Equilibrista que bem ajustou o trabalho burocrático e as criações literárias, a escritora conquistou a cadeira 28 da Academia Paulista de Letras em 1982. E, em intervalo exíguo, mais um ganho: 32 votos a 7, 1985, cadeira 16 da Academia Brasileira de Letras. A senhora de 65 anos que no dia 12 de maio de 1987 tomou posse na ABL era também a moça que visitou Monteiro Lobato na prisão e recepcionou Cecília Meireles na Estação da Luz, a mesma menina que prometeu para si que se tornaria uma acadêmica. Uma escritora. E se tornou (indicada, vale destacar, ao Nobel de Literatura em 2016). 

O encantar

Lygia Fagundes Telles alcança leitores que, não raras vezes, se apaixonam por sua produção. Nilton Resende e Ticiana Losano são integrantes desse clã. Nilton é docente, escritor, ator, diretor, roteirista. Em sua dissertação de mestrado pela Universidade Federal de Alagoas (Ufal), pesquisou as alegorias traçadas pela contista. Em fio análogo, Ticiana, professora, analisou as escolhas lexicais e seu efeito semântico nos contos lygianos, em mestrado empreendido na Universidade de São Paulo (USP).

O contato inaugural com a obra de Lygia, para os dois, ocorreu na juventude.

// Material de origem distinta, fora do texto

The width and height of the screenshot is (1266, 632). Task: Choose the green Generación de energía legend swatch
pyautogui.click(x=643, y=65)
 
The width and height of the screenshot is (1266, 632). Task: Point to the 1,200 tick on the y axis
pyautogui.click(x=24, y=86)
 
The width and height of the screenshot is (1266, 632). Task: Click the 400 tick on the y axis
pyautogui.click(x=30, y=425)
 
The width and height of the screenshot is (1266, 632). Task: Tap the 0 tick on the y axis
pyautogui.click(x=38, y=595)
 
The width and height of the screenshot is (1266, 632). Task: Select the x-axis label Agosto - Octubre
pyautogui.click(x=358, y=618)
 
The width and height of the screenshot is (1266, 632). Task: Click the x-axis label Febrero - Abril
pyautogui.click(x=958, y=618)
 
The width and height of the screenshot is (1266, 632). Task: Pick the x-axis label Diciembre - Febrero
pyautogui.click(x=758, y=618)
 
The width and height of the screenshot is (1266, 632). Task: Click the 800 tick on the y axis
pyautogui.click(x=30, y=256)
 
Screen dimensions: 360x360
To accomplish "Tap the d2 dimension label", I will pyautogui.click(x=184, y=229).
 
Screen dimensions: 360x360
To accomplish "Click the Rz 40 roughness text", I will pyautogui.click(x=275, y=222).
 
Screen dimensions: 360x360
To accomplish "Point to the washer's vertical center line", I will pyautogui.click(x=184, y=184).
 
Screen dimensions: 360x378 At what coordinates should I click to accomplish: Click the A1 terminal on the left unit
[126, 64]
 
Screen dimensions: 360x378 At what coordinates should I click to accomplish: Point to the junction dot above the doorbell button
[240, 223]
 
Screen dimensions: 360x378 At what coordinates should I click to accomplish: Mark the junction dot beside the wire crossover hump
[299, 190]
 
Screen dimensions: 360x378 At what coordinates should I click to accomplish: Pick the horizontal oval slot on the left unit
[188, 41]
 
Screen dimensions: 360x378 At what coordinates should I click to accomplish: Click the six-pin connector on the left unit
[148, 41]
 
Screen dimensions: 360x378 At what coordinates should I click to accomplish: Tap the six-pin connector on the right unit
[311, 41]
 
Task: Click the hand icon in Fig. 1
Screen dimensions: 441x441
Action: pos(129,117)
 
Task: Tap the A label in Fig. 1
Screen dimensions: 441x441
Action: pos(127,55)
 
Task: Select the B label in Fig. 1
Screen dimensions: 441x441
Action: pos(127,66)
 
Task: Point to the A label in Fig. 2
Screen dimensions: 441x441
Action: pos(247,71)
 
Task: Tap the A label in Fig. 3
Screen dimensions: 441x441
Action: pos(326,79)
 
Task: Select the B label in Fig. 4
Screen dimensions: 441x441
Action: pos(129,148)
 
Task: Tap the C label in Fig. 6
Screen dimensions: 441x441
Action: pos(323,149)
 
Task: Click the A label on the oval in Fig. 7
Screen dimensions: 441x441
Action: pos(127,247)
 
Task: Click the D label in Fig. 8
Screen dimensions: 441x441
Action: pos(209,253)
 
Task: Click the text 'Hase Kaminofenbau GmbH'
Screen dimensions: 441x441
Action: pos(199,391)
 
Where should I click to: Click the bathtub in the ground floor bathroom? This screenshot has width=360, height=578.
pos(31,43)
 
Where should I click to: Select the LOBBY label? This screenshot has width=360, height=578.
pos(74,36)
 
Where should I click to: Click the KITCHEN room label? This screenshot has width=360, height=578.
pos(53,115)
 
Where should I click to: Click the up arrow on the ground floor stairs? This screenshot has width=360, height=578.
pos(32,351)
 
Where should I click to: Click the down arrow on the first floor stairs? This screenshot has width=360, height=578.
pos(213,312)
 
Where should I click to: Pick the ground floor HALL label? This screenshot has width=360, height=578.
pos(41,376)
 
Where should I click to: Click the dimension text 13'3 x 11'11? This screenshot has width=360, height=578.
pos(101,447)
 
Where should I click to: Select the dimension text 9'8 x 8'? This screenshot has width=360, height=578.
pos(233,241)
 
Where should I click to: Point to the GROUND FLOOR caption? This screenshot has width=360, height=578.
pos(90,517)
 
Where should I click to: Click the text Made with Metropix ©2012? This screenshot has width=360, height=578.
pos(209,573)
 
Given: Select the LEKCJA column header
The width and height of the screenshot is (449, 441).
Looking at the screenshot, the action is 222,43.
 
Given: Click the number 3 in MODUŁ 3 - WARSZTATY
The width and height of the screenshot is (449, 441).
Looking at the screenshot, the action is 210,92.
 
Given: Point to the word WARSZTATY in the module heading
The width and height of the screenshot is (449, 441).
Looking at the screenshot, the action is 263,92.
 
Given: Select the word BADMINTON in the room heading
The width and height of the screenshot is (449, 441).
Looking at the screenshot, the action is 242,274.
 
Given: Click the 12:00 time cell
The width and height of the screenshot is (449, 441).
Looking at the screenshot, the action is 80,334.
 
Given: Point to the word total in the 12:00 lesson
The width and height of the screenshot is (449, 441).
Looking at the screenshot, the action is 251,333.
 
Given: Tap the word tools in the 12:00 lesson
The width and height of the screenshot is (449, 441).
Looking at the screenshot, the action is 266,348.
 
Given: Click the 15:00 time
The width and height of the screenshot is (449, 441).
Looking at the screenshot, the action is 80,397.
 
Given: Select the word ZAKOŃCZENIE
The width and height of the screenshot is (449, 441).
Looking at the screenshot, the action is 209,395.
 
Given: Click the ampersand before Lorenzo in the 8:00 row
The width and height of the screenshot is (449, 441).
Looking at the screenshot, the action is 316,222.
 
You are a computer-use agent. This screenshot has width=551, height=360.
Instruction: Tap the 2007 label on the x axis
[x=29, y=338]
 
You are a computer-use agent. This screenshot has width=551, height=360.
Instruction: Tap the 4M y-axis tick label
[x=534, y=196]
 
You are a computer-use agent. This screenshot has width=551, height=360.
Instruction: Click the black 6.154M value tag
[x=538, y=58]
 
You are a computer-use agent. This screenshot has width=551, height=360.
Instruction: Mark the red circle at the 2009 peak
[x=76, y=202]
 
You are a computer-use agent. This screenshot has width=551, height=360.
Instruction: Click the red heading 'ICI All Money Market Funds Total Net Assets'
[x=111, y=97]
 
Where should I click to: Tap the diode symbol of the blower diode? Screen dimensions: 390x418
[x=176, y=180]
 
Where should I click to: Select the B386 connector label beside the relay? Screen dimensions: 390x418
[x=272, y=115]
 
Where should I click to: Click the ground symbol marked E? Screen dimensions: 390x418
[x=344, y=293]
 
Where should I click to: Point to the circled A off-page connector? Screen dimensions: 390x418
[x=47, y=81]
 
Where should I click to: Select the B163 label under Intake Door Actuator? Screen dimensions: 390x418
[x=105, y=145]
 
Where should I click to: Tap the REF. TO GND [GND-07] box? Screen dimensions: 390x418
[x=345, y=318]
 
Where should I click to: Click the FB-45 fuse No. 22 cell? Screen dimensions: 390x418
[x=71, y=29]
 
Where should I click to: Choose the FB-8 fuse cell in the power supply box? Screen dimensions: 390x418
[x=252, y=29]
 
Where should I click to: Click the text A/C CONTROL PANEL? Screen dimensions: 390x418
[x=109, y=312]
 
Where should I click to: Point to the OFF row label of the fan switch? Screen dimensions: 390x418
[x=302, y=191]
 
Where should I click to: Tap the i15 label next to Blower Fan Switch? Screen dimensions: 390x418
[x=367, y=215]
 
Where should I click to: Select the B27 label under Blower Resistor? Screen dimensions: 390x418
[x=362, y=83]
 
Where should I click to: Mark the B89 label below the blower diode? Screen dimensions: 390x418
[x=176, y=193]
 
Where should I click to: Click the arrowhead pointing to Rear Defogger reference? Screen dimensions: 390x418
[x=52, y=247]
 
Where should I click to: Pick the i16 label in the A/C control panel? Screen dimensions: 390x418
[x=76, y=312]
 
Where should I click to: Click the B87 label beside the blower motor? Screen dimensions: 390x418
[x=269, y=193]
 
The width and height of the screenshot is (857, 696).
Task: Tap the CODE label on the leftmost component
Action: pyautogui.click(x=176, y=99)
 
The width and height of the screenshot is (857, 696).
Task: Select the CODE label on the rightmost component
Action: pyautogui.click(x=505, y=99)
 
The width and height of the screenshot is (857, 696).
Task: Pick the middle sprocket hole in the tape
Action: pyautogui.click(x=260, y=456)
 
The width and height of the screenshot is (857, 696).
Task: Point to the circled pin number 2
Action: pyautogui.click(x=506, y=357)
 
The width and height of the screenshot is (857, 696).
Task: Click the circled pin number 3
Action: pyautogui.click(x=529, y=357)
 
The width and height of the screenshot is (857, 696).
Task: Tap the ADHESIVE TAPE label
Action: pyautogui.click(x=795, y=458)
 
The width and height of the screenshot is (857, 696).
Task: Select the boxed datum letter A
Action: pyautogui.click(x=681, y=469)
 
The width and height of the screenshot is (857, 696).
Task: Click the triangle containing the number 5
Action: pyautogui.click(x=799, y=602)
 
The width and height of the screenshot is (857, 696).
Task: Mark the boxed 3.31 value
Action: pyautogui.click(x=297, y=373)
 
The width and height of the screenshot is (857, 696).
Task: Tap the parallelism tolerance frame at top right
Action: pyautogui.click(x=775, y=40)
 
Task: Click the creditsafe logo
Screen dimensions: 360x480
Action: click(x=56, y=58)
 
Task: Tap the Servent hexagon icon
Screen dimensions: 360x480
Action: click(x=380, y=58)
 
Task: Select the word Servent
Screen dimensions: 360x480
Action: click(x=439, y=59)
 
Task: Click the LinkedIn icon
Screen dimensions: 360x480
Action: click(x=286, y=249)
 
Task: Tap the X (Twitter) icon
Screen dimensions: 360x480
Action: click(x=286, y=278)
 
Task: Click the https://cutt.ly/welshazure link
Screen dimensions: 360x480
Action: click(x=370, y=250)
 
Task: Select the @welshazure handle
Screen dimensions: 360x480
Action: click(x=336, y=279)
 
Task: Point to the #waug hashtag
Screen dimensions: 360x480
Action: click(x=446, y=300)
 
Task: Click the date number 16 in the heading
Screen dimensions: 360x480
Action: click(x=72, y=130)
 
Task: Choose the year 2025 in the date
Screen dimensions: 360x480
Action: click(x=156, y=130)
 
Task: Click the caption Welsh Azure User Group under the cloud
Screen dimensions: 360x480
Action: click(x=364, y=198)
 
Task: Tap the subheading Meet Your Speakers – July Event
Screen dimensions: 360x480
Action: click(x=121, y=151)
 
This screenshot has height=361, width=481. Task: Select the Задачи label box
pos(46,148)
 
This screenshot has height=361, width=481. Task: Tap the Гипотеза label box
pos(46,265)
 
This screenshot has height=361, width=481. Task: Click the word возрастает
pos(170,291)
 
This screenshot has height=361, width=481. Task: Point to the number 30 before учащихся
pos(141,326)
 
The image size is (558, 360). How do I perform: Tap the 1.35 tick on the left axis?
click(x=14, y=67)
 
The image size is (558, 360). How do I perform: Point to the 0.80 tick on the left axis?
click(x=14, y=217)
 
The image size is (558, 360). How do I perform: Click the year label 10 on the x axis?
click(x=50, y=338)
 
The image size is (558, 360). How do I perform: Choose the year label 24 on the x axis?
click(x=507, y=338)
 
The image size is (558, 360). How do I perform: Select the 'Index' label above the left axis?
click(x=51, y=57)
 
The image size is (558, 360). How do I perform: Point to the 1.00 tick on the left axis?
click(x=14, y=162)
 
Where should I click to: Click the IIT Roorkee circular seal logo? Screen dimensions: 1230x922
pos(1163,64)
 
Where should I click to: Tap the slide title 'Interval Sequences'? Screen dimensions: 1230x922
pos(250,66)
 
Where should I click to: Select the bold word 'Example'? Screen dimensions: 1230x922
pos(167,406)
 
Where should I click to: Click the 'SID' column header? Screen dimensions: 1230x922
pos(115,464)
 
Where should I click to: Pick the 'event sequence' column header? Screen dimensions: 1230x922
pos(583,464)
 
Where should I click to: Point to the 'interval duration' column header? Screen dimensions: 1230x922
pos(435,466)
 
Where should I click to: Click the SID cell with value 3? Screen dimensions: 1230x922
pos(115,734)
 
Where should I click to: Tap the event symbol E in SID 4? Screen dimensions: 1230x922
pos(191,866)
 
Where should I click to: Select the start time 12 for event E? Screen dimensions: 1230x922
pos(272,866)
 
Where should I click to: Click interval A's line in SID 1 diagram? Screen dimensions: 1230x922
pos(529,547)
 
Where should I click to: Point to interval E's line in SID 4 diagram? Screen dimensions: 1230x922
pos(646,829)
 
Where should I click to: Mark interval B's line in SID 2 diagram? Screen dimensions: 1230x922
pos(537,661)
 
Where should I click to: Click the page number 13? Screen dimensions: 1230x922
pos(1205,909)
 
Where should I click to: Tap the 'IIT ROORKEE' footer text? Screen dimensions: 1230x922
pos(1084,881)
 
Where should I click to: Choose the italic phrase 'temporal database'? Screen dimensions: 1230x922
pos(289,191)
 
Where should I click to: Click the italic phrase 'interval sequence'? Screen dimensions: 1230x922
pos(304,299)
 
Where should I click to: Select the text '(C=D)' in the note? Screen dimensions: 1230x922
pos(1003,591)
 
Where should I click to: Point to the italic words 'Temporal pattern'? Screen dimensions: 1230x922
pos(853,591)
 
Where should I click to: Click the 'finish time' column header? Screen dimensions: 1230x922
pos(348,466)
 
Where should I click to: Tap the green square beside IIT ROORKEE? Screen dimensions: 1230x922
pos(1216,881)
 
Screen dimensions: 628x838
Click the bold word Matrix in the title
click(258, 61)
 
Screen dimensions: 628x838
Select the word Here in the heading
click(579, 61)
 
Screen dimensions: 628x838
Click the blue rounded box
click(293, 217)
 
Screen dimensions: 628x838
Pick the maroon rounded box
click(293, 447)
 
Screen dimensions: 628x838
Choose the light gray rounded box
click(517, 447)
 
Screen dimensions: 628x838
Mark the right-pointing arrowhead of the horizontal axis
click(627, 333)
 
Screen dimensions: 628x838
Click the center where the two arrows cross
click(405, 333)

Adolescente e sócio do Círculo do Livro, Nilton, aos 16 anos, após longa espera, estava com um exemplar de As Meninas em mãos. Paixão selada e sem volta, que evoluiu para um laço afetivo real em tempo posterior. “Trocamos cartas, ficamos amigos, uma amizade de três décadas”, recorda o especialista. Em Ticiana, o amor surgiu quando, na escola, a professora solicitou a leitura de “Venha Ver o Pôr-do-Sol”, conto que a ensinou lição importante: não confiar na mansidão da voz que costura os textos da autora, ficar alerta para as garras que, no instante inesperado, aparecem. “Garras de veludo”, como ressaltou Antonio Dimas no posfácio de Antes do Baile Verde.

Intimidade obtida com o universo da escritora, os estudiosos hoje acrescentam ao maravilhamento primevo as técnicas ficcionais da artista: estrutura planejada com afinco; substantivos, verbos e adjetivos que se casam com harmonia perfeita no intento de despertar, junto com o tema, a sensação desejada no leitor: gestos e ações, perfil por perfil, amarrados ao todo, sem pontas frouxas ou desnecessárias; mundo simbólico rico, o qual exige entrega inteira de quem nele adentra. Ticiana resume o que ocorre caso a cumplicidade com Lygia seja firmada: “Somos entrelaçados na tessitura textual, como o homem que visita a loja de antiguidades e se prende à tapeçaria, trama de ‘A Caçada’”.